Selama saya tinggal di sekolah berasama, tak ada namanya kekerasan yang hingga melukai sesama atau pun menciptakan persoalan yang cukup heboh.
Perkelahian antara anak asrama kadang ada. Bullying dari kakak kelas untuk adik kelas juga kadang ada. Namun, hal itu seolah diterima sebagai bagian relasi dalam kehidupan berasrama.
Kendati demikian, kekerasan yang sampai menyebabkan luka dan bahkan kematian tak terjadi. Barangkali hal ini terjadi karena sistem yang telah terbangun di sekolah berasrama.
Ketika melakukan kesalahan besar, seorang siswa langsung dikeluarkan tanpa pertimbangan tertentu.
Keluar dari sekolah berasrama karena faktor kenakalan kerap mengandung risiko. Misalnya, pihak sekolah memberikan rekomendasi yang bisa menyebabkan si anak kesulitan untuk mendaftar di sekolah lain.

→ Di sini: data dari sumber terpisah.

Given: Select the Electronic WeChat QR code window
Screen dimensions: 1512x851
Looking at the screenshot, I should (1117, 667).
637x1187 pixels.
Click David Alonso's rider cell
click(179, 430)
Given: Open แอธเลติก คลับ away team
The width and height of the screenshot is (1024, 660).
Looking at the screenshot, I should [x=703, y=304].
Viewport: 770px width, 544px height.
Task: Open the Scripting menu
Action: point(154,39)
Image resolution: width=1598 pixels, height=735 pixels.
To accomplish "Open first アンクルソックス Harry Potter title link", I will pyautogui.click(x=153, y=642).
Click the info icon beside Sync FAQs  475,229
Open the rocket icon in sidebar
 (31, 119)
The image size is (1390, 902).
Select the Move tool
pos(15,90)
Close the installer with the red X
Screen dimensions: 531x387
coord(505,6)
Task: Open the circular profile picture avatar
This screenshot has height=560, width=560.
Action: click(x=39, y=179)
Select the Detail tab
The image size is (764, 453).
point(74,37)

Sistem kerja seperti ini cukup mendukung sistem pendidikan sekolah berasrama agar meminimalisir kekerasan. Jadinya, peserta didik berupaya sedemikian agar menjauhi kekerasan karena sanksinya cukup keras.
Tak ayal, biasanya seorang peserta didik keluar dari sekolah berasrama lebih karena faktor akademis, sering bolos dari asrama, hingga kesalahan minor lainnya.
Agar sekolah berasrama benar-benar menjadi tempat yang nyaman untuk peserta didik, setiap pihak membangun sistem kerja tertentu.
Ketika orangtua memasukkan anak ke sekolah berasrama, dia pun mendukung sistem kerja di sekolah berasrama. Termasuk, terbuka menerima keputusan dari pihak sekolah saat anaknya dikeluarkan atau diberi sanksi.
Lalu, pihak sekolah juga perlu transparans dalam menjelaskan sistem kerja di sekolah berasrama. Segala informasi menyangkut sekolah berasrama tersampaikan dengan jelas.
Apabila terjadi masalah, sekolah berasrama pun harus berani untuk bertanggung jawab sekaligus terbuka untuk menyampaikan fakta yang terjadi.